• [Description of the task]: Which lines in the data below contain the word "dropdown"? Pull each of them out.

• [Input for this task]:
--------
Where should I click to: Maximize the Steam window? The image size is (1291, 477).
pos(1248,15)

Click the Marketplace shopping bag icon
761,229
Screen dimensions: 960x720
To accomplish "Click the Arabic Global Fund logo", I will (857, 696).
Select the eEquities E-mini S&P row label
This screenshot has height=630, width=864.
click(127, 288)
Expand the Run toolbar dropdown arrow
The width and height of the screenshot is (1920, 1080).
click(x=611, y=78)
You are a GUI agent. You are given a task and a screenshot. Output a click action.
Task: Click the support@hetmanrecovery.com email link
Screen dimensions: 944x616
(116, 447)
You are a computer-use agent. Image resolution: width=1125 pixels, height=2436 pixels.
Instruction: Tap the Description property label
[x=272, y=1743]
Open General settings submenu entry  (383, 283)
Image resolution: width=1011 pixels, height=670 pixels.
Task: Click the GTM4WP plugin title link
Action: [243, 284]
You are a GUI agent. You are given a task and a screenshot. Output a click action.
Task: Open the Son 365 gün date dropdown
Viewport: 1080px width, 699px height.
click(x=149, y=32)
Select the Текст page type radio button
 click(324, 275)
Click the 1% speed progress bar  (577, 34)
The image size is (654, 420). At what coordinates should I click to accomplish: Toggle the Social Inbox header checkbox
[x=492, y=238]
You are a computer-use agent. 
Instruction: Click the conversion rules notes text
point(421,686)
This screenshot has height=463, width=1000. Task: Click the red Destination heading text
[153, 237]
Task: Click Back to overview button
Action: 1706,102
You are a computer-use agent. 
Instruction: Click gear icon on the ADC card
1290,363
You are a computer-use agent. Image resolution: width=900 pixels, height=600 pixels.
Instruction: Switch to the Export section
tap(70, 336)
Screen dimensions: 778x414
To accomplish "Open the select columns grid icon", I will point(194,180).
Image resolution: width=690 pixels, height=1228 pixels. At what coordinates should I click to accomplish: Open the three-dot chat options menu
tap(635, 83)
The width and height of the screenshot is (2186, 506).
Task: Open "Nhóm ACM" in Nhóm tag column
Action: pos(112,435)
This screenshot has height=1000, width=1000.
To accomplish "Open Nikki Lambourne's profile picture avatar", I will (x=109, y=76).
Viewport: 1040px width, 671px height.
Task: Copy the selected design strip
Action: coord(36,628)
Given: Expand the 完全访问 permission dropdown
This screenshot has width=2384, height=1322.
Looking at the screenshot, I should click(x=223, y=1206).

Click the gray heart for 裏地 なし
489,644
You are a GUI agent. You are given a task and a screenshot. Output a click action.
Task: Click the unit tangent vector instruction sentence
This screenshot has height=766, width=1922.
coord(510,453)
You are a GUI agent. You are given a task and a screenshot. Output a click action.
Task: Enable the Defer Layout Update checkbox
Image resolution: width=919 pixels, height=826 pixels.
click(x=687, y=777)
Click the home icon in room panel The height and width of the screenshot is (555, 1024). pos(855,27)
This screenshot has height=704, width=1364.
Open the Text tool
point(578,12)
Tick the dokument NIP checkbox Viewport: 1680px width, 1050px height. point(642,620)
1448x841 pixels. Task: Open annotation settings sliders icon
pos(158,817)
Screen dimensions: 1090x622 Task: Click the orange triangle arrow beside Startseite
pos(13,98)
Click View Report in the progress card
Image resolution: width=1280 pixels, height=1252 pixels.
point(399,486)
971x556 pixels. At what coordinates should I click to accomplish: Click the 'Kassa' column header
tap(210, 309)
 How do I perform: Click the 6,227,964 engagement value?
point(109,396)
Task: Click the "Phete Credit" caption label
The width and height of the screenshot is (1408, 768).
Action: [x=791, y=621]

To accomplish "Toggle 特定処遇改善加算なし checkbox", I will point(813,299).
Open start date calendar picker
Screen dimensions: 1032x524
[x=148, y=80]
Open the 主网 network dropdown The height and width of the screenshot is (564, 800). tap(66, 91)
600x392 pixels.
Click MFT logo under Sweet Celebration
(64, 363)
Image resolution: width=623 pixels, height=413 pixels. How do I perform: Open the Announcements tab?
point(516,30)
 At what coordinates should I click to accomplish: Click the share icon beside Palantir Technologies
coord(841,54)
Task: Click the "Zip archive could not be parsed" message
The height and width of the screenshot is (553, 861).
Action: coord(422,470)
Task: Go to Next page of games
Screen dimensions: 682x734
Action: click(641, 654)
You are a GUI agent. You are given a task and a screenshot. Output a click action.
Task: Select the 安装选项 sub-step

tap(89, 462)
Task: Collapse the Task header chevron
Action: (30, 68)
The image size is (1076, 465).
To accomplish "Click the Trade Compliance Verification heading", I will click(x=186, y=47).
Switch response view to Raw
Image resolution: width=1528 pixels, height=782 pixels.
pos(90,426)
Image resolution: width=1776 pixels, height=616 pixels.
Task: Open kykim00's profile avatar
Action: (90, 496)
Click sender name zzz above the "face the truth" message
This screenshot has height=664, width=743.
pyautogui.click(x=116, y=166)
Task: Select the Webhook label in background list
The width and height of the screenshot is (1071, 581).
--------
• [Response box]:
Expand the Run toolbar dropdown arrow
Task: Open the Son 365 gün date dropdown
Given: Expand the 完全访问 permission dropdown
Open the 主网 network dropdown The height and width of the screenshot is (564, 800). tap(66, 91)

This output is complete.